Exercise goal -
Every line of the records below that holds the word "width" should be copied out.

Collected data

*** Begin section ***

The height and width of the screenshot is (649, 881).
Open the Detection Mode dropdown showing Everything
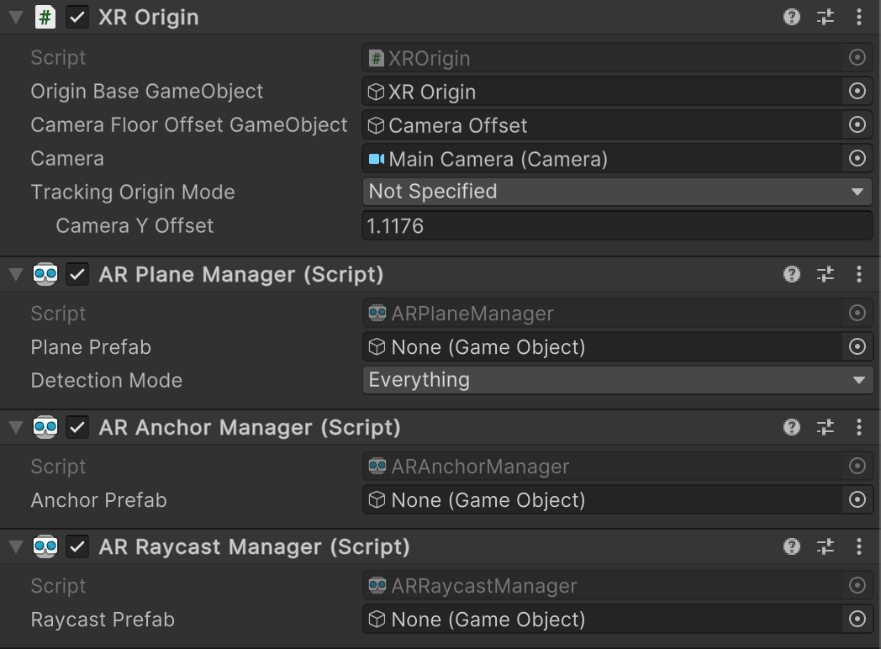(x=617, y=380)
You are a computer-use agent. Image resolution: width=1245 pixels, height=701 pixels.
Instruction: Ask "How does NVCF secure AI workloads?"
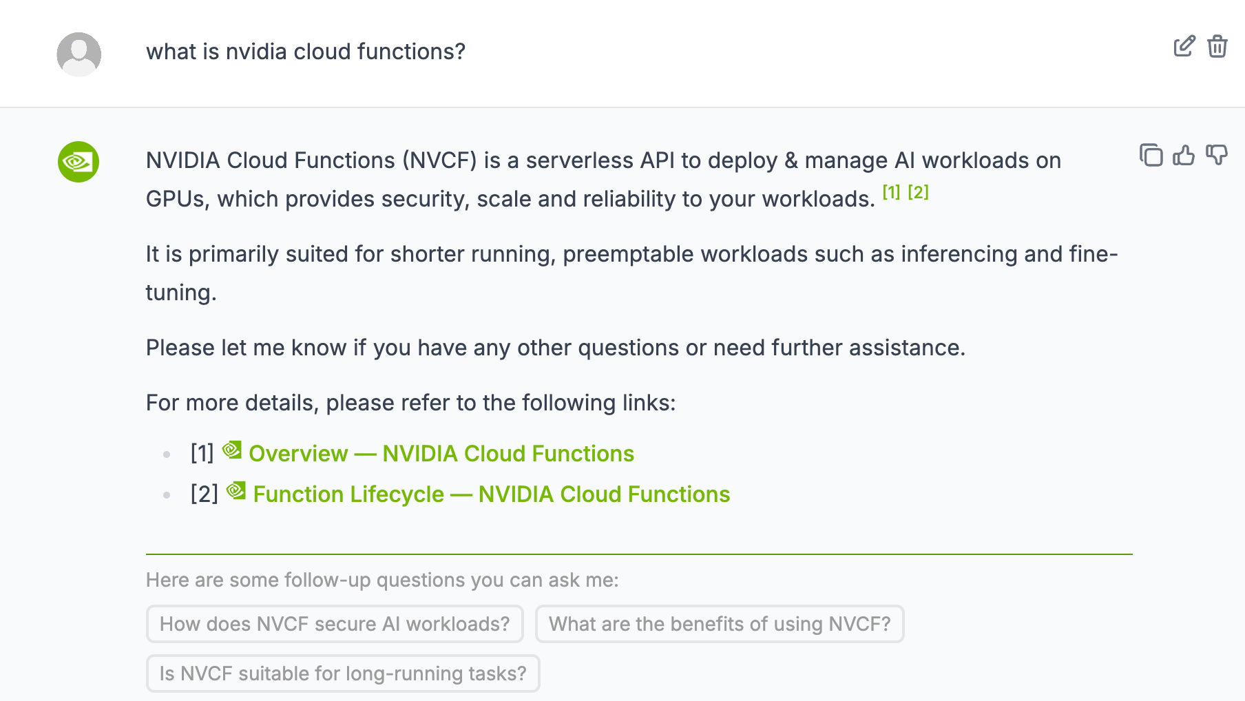click(x=335, y=624)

*** End section ***

Task solution -
The height and width of the screenshot is (649, 881).
You are a computer-use agent. Image resolution: width=1245 pixels, height=701 pixels.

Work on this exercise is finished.